**Job**
Rewrite the records below, substituting "Find the position of" for every occurrence of "Identify the location of" and leaving all other text unchanged.

**Data records**
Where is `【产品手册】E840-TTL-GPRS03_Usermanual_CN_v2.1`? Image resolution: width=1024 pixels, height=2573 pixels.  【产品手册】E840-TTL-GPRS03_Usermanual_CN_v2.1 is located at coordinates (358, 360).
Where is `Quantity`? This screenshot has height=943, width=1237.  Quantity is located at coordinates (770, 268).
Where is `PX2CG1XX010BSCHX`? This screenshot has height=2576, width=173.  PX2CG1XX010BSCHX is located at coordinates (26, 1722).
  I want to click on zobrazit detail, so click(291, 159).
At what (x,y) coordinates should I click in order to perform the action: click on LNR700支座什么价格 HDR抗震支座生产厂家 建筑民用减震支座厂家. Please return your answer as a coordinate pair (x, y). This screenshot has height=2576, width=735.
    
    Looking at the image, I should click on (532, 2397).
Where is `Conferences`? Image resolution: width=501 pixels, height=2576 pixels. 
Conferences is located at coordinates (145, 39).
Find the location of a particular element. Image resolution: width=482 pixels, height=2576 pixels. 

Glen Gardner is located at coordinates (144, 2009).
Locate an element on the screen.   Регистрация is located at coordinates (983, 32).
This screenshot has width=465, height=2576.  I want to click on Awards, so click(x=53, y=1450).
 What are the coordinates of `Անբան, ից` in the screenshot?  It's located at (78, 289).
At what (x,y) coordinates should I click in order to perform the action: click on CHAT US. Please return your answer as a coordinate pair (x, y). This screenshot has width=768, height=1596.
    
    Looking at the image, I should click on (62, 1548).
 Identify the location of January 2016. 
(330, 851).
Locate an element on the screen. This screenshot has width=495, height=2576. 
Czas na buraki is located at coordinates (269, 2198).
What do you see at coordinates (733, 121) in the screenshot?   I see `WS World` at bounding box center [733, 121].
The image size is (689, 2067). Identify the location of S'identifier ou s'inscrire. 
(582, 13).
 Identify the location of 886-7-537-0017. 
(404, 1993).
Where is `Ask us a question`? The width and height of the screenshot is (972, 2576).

**Correct answer**
Where is `【产品手册】E840-TTL-GPRS03_Usermanual_CN_v2.1`? Image resolution: width=1024 pixels, height=2573 pixels.  【产品手册】E840-TTL-GPRS03_Usermanual_CN_v2.1 is located at coordinates (358, 360).
Where is `Quantity`? This screenshot has height=943, width=1237.  Quantity is located at coordinates (770, 268).
Where is `PX2CG1XX010BSCHX`? This screenshot has height=2576, width=173.  PX2CG1XX010BSCHX is located at coordinates (26, 1722).
  I want to click on zobrazit detail, so click(291, 159).
At what (x,y) coordinates should I click in order to perform the action: click on LNR700支座什么价格 HDR抗震支座生产厂家 建筑民用减震支座厂家. Please return your answer as a coordinate pair (x, y). This screenshot has height=2576, width=735.
    
    Looking at the image, I should click on (532, 2397).
Where is `Conferences`? Image resolution: width=501 pixels, height=2576 pixels. 
Conferences is located at coordinates (145, 39).
Find the location of a particular element. Image resolution: width=482 pixels, height=2576 pixels. 

Glen Gardner is located at coordinates (144, 2009).
Locate an element on the screen.   Регистрация is located at coordinates (983, 32).
This screenshot has width=465, height=2576.  I want to click on Awards, so click(x=53, y=1450).
 What are the coordinates of `Անբան, ից` in the screenshot?  It's located at (78, 289).
At what (x,y) coordinates should I click in order to perform the action: click on CHAT US. Please return your answer as a coordinate pair (x, y). This screenshot has width=768, height=1596.
    
    Looking at the image, I should click on (62, 1548).
 Find the position of January 2016. 
(330, 851).
Locate an element on the screen. This screenshot has width=495, height=2576. 
Czas na buraki is located at coordinates (269, 2198).
What do you see at coordinates (733, 121) in the screenshot?   I see `WS World` at bounding box center [733, 121].
The image size is (689, 2067). Find the position of S'identifier ou s'inscrire. 
(582, 13).
 Find the position of 886-7-537-0017. 
(404, 1993).
Where is `Ask us a question`? The width and height of the screenshot is (972, 2576).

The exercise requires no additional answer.